DATA UNDER STUDY:
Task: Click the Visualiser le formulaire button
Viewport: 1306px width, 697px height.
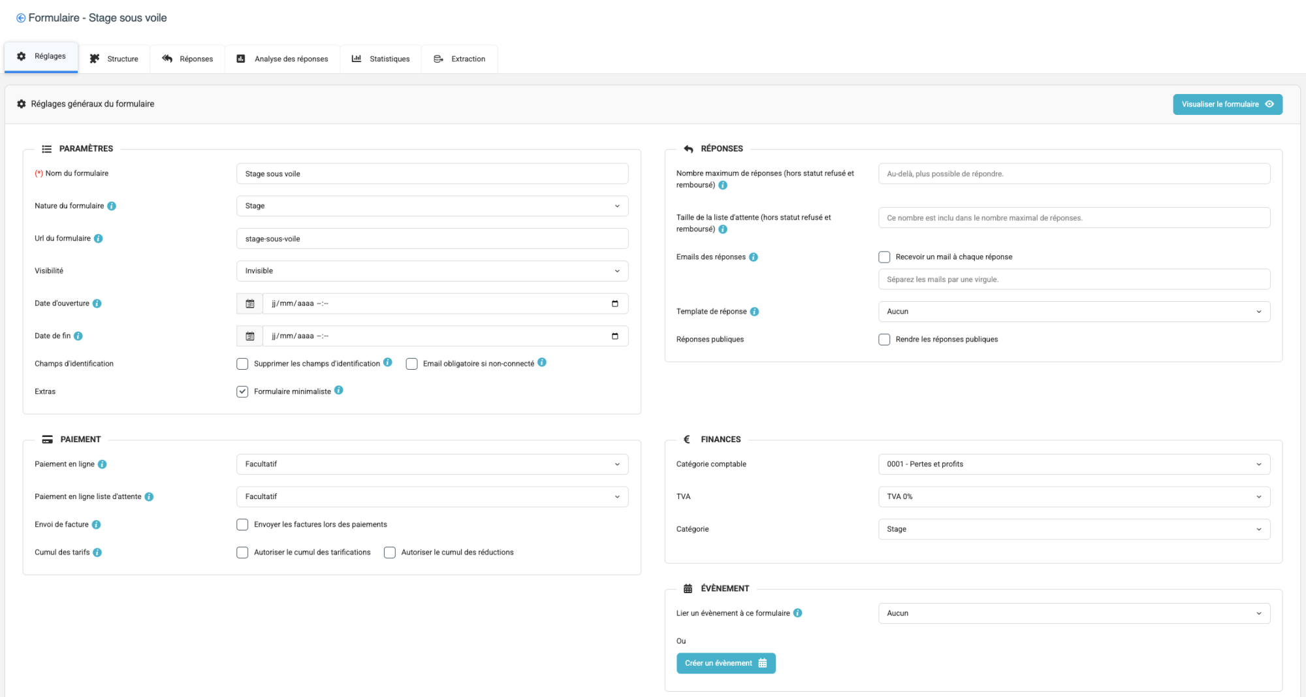Action: click(x=1227, y=105)
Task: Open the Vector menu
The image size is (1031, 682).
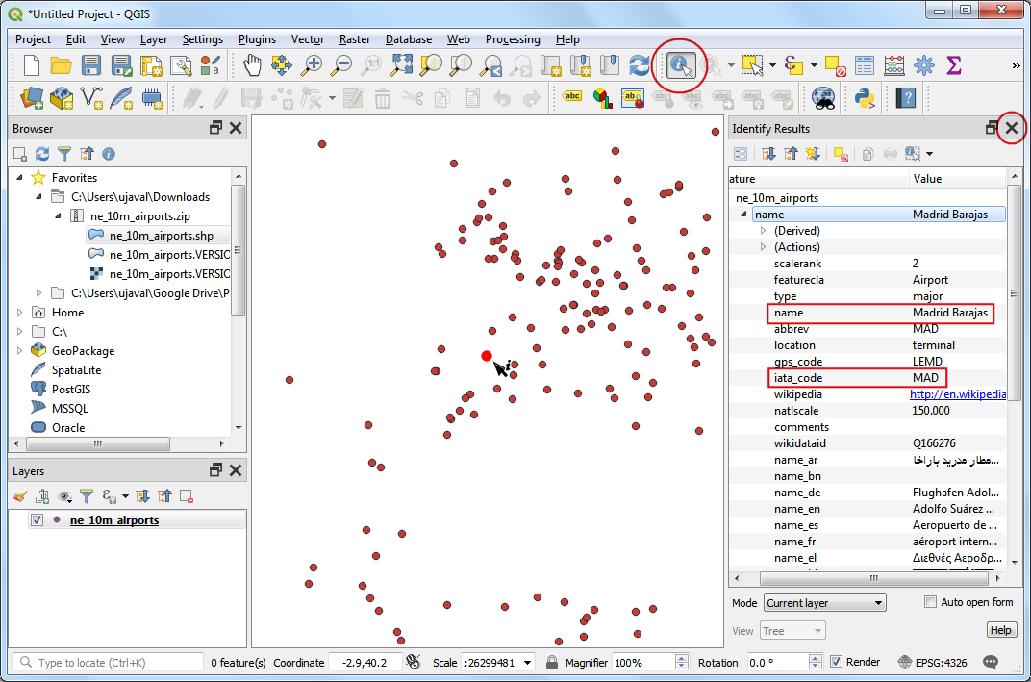Action: (x=307, y=39)
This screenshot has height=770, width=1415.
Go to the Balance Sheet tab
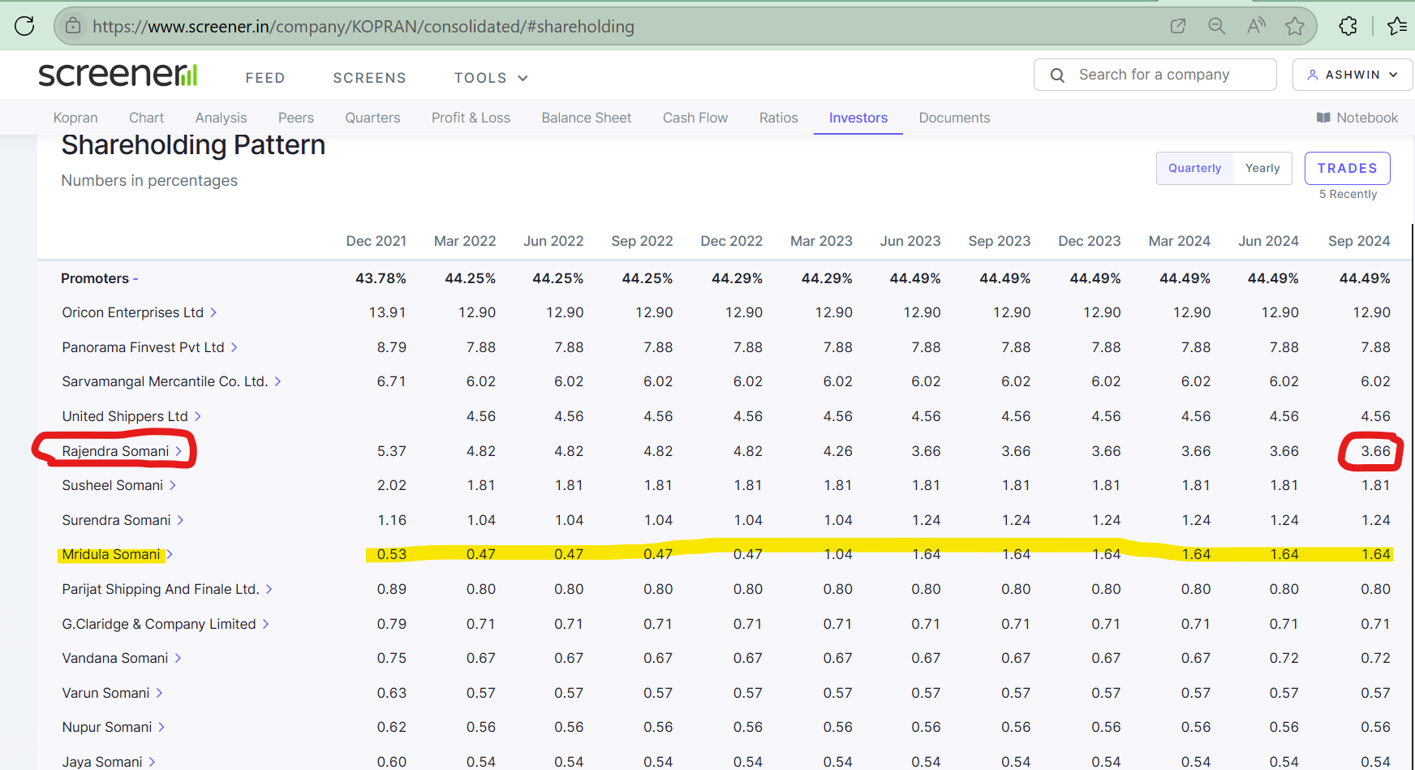586,118
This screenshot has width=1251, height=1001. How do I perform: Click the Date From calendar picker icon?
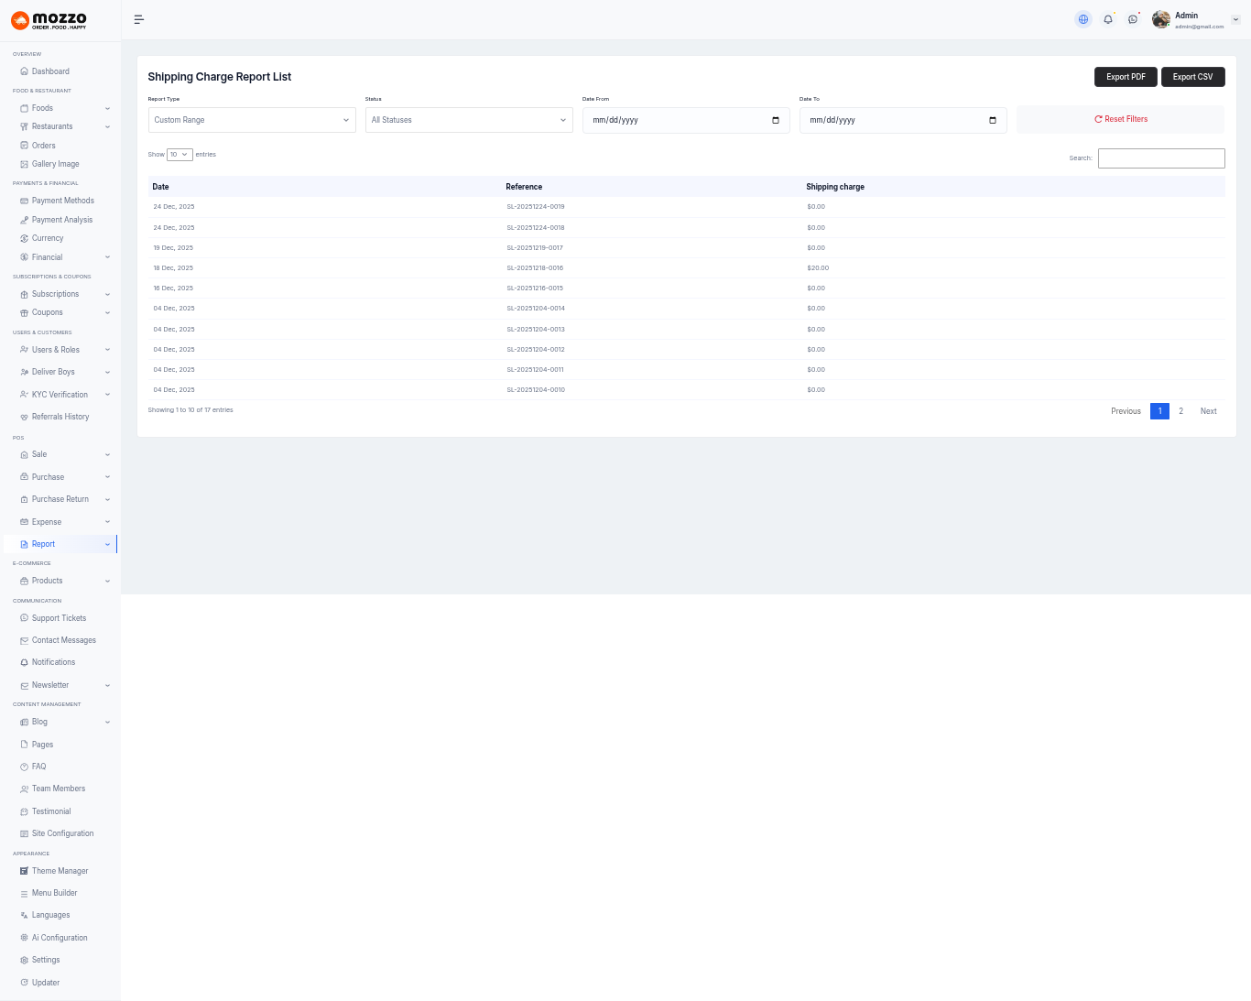776,120
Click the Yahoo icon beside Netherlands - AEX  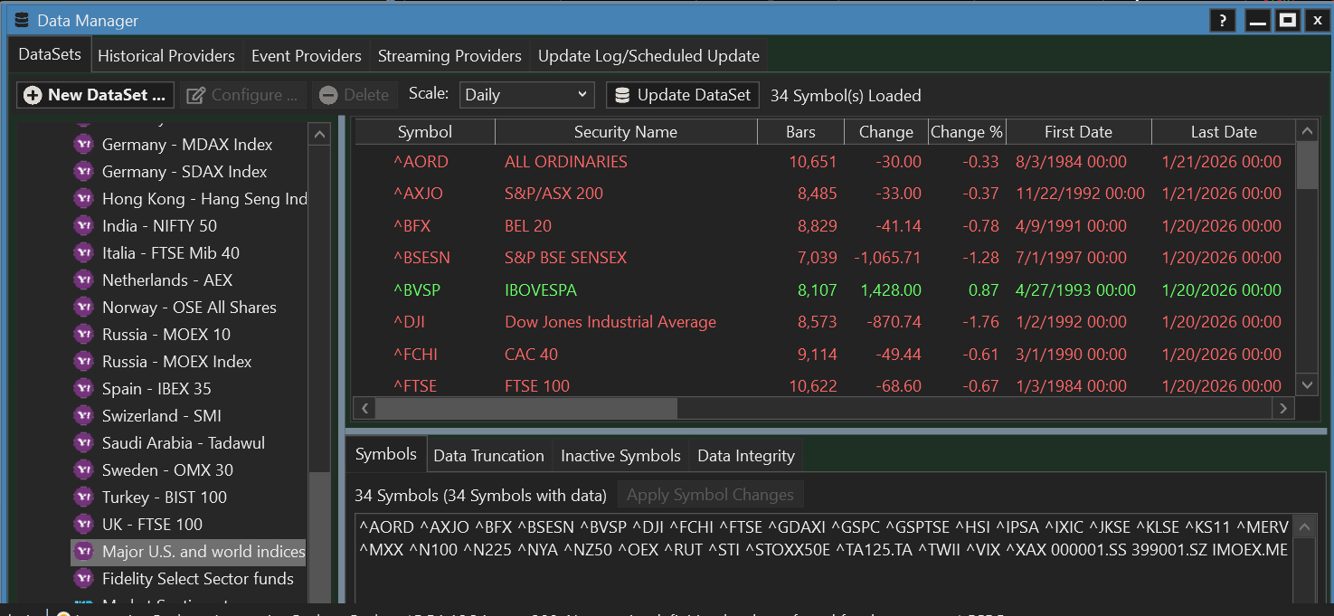(84, 280)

WHAT IS BEING ASKED:
Each line of the entries that contains the word "Task" should be listed.

REPLY:
Task: Click the Visualiser le formulaire button
Task: Open the Vector menu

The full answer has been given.